Interviews of James Ladyman on metaphysics

The other day I did a post on structural realism. If you found that interesting, you might find this interview of James Ladyman by Sean Carroll worth listening to (or reading, since there’s a transcript). Ladyman is the author of the SEP article on structural realism I linked to, and seems to be a major proponent of the view. The more I think about structural realism, the more I like it. It seems to nicely thread the needle between traditional scientific realism and instrumentalism.

The interview also ranges over Ladyman’s other views on metaphysics, most of which I agree with. It’s causing me to consider again whether I should read the book he wrote with Don Ross: Every Thing Must Go: Metaphysics Naturalized.

That book was reviewed positively by Massimo Pigliucci several years ago (part 1 and part 2). Massimo’s second post is worth reading for another description of structural realism.
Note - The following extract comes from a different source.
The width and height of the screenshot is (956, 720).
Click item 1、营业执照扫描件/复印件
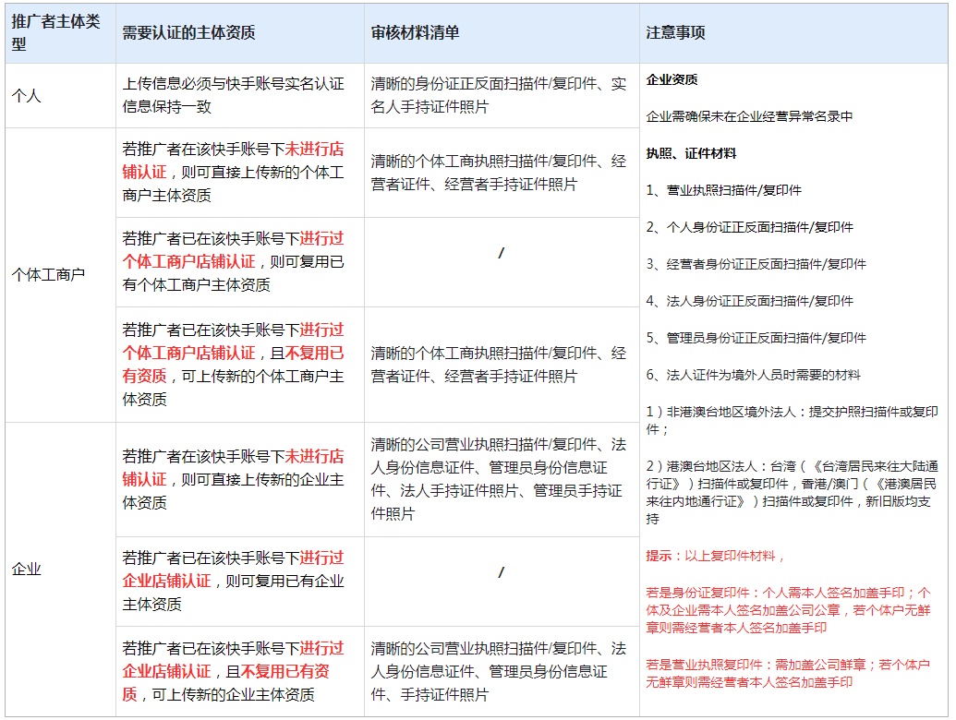click(724, 190)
He gave the book a positive review despite being annoyed with the title of the first section: “In Defense of Scientism”. There’s also an old Rationally Speaking podcast interview of Ladyman, which I’m sure I listened to years ago, but probably need to revisit.
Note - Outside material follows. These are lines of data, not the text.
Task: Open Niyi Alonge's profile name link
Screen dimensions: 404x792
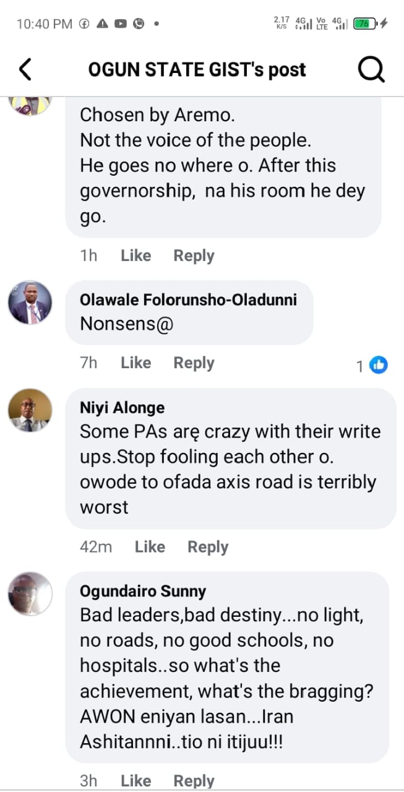Action: pyautogui.click(x=122, y=408)
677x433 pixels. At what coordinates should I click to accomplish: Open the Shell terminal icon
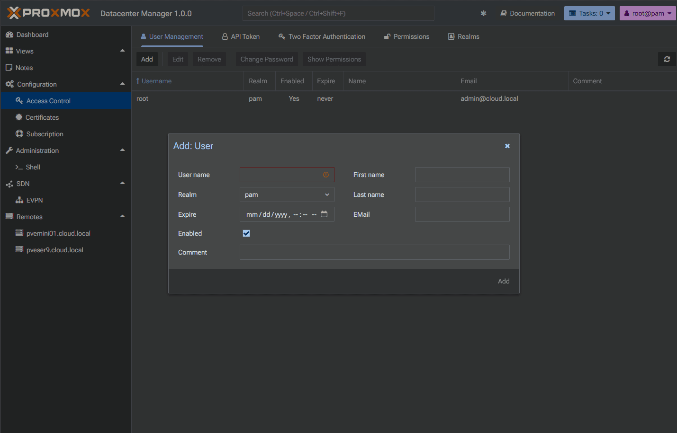(19, 167)

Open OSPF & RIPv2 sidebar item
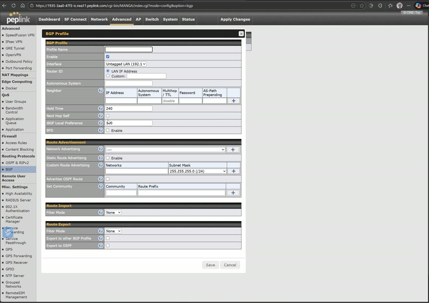pyautogui.click(x=17, y=163)
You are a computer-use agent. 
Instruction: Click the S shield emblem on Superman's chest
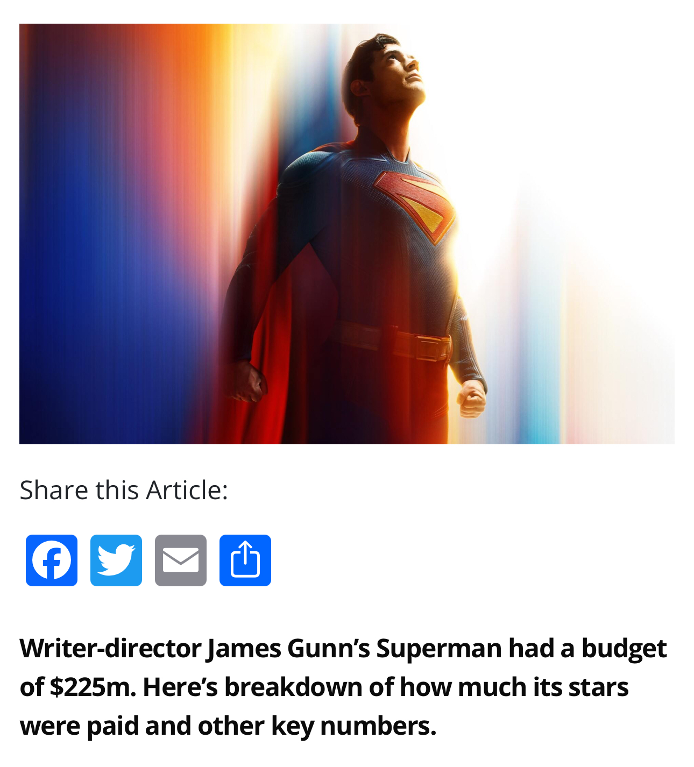415,204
I’ve always held off on the book because it’s a little pricey, there’s no preview for the Amazon entry so it’s hard to know how academically dense the writing might be, and I’m not sure how interested I am in metaphysics anyway, even what appears to be mostly a take down of it. Although I am very interested in the philosophy of science angle, which might make it worth it.

Anyway, if interested, check out the interviews.

9 thoughts on “Interviews of James Ladyman on metaphysics

  1. If you are going to posit that electrons and protons are real, then why not red or blue? Where do you draw the distinction between basic sensory representations and things that are even more abstract representations of reality? Certainly red or blue should be even more real than electrons or protons since the latter are unobservable, whereas we can see red or blue. If you buy into it all being real, you are now in Donald Hoffman’s conscious realism territory. I would rather accept the idea that it is all equally unreal but maybe occasionally useful approximations.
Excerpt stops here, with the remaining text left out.